Я испытала потрясение. Чувства мои пришли в смятение.
Проходя по коридорам, я заметила, что вслед мне несутся смех и перешептывание. Неужели сестра Роберта выдала мою тайну? Это невыносимо.
Один из слуг моего мужа доставил мне от него письмо. Длинное послание, в основном состоящее из общих фраз, но в конце он высказался более откровенно:
«Моя дорогая Доротея, я понимаю, что вам не хочется ни думать, ни говорить о том, что происходило с вами по вине этого чудовища, но должны ли вы расплачиваться за это, навеки уйдя от мирской жизни? Я полюбил вас с первой нашей встречи и очень хотел бы видеть вас моей женой. Вы еще молоды. И я верю, что, став моей женой, вы вновь обретете способность радоваться жизни. Друзья советуют мне забыть вас и выбрать другую жену, но меня такая перспектива не привлекает. Мне нужны именно вы. Не желаете ли вы приехать в Венецию, стать моей спутницей и выносить наших детей? Может быть, плодотворная жизнь станет лучшим бальзамом для ваших былых ран…»

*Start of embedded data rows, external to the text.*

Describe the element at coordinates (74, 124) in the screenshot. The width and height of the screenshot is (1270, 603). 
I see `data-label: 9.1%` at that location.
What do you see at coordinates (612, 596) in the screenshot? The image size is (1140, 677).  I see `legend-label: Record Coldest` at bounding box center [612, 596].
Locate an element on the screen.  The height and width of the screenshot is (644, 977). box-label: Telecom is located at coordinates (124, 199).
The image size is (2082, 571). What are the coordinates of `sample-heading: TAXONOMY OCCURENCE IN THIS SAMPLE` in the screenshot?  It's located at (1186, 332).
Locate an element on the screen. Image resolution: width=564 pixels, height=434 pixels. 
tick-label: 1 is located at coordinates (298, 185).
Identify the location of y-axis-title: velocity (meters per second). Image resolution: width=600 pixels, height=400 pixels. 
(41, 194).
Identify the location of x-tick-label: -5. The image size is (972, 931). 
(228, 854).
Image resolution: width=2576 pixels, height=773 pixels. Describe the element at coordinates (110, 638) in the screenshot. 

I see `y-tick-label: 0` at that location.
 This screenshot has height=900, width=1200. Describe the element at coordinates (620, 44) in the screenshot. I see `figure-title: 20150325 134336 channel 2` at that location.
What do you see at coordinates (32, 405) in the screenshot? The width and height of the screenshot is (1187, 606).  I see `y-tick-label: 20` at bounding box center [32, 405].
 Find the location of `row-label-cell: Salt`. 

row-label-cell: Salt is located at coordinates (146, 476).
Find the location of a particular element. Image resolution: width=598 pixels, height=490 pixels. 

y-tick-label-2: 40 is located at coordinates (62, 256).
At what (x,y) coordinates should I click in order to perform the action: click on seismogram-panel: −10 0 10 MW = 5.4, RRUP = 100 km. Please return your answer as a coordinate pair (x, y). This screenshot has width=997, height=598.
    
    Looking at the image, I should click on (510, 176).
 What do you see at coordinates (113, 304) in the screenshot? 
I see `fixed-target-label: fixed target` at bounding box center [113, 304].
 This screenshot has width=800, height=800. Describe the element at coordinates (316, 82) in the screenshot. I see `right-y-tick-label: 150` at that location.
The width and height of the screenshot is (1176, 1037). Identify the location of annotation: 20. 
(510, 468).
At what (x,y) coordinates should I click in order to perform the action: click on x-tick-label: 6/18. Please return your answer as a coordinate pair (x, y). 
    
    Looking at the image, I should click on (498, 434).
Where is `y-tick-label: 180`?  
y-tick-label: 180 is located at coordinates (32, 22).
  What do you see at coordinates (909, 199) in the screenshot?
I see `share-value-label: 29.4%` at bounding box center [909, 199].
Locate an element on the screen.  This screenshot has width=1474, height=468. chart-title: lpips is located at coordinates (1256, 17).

Размышления о моем муже… Имею ли я право называть его моим мужем? Уже множество раз я перечитала его письмо. Размышления о «плодотворной жизни»…
Я получила сегодня анонимную записку, ее подсунули мне под дверь. Я сразу ее сожгла, даже не осознав толком, что в ней говорилось, — мне бросились в глаза лишь два слова: «БОРДЖИА» и «ШЛЮХА». Мне тошно даже думать об этом. Возможно, настала пора покинуть это место.